You may want to spend time in a new kitchen with seasonal ingredients. Or you may want to do anything but cook: walk, ride a bike, go to the beach, do nothing at all. For both camps and everyone in between, a flexible plan for shopping, meal prepping, and using end-of-trip ingredients allows for the kind of cooking that maximizes time, budget, and effort.
Plan ahead and stay flexible
Studies have shown that the anticipation of the trip brings more happiness than the trip itself, so you’ll be doubly rewarded if you outline a meal plan beforehand.
Start by writing down what everyone is looking forward to eating on vacation, as well as any food allergies.
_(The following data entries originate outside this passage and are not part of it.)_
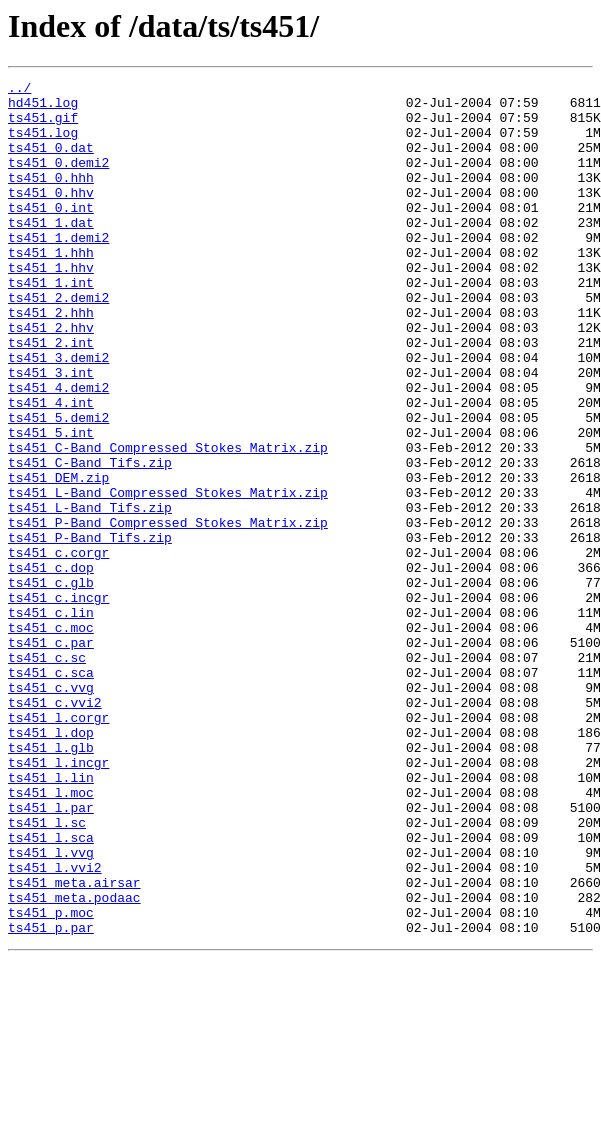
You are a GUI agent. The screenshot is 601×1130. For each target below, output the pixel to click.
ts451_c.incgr (58, 702)
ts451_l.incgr (58, 900)
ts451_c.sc (47, 774)
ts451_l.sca (51, 990)
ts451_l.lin (51, 918)
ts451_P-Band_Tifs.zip (90, 630)
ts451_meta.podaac (74, 1062)
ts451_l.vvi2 (55, 1026)
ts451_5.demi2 (58, 486)
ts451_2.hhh (51, 360)
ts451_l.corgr (58, 846)
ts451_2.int (51, 396)
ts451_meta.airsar (74, 1044)
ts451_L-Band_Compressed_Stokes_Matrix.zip (168, 576)
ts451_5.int (51, 504)
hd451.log (43, 108)
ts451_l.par (51, 954)
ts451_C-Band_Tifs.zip (90, 540)
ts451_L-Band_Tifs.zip (90, 594)
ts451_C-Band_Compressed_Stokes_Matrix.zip (168, 522)
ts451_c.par (51, 756)
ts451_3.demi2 (58, 414)
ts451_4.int (51, 468)
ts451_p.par (51, 1098)
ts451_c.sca (51, 792)
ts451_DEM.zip (58, 558)
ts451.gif (43, 126)
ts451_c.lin (51, 720)
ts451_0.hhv (51, 216)
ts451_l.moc (51, 936)
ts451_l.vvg (51, 1008)
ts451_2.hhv (51, 378)
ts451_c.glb (51, 684)
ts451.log (43, 144)
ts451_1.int (51, 324)
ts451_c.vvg (51, 810)
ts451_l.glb (51, 882)
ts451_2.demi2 (58, 342)
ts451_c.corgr (58, 648)
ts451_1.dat (51, 252)
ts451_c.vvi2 (55, 828)
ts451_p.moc (51, 1080)
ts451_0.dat (51, 162)
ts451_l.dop (51, 864)
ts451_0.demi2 (58, 180)
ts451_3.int (51, 432)
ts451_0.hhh (51, 198)
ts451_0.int (51, 234)
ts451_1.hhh (51, 288)
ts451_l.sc (47, 972)
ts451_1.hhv (51, 306)
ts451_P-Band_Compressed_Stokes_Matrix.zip (168, 612)
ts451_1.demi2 (58, 270)
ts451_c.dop (51, 666)
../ (19, 90)
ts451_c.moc (51, 738)
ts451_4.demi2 (58, 450)
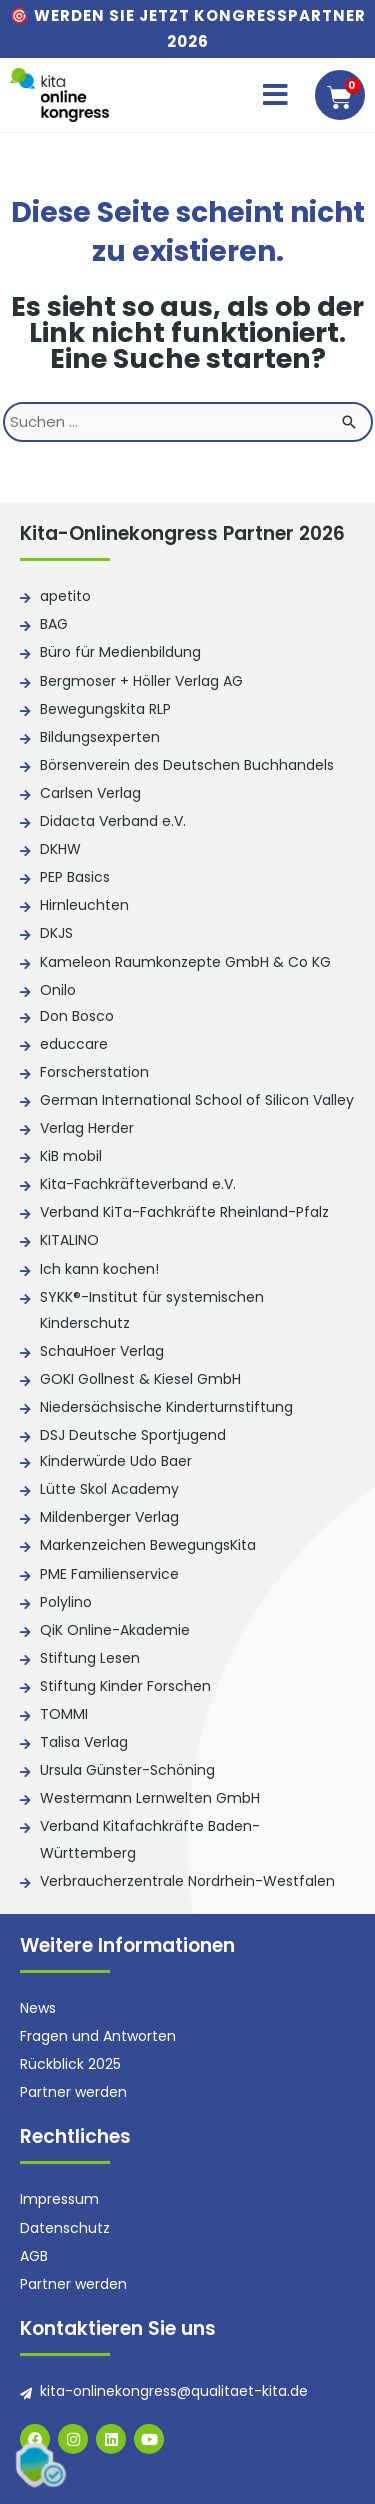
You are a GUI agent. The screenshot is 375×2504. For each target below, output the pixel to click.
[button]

Then consider how you and your fellow travelers like to eat. Are you big on breakfast? Snacks until dinner time? Having a general sense of appetite can give you an idea of how much you need to buy.
Keep lunch and dinner ideas simple and adaptable, and choose dishes that use basic utensils and pantry ingredients. You’ll have to work with the rental kitchen equipment, though if you can bring a large cast-iron skillet and a sharp knife, you’ll be glad you did. Dull (and dangerous!) knives are the hallmark of vacation rental kitchens. A familiar knife will make cutting much smoother. (Just don’t try to fly with it in your carry-on).
Lean on the ingredients you like and know how to cook in various ways, and buy more or less ingredients. By focusing on saying one type of herb instead of four, you have fewer items to figure out how to use. (This approach also streamlines shopping and reduces food waste.)
buy what looks good and it’s in season, but you can’t live on just tomatoes and corn. Staples like bread, cereal, and eggs are essential and can make leftovers better. Shop, too, for a couple of meals at the kitchen sink to use up any lingering ingredients at the end of the trip (see below).
Depending on where you’re staying, you may want to explore the local shops during your trip. Wherever you go shopping—grocery stores, seafood restaurants, butchers, farm stands, or bakeries—be sure to stock up on snacks, treats, and beverages. You’re on vacation!
Plan a meal or two at the end of the trip dedicated to using up what’s left. Good “everything but the kitchen sink” recipe formats include chopped or compound salads, omelettes, frittatas, fried rice or other grains, hot or cold pastas, salads or grain bowls, stir-fries, tofu scrambles, hand, summer rolls, quesadillas, tacos, melts, flatbreads or pizza.
Before you head home, shoulders burned and relaxed, make notes on your meal plan. It will make next year’s holiday cooking even more joyful.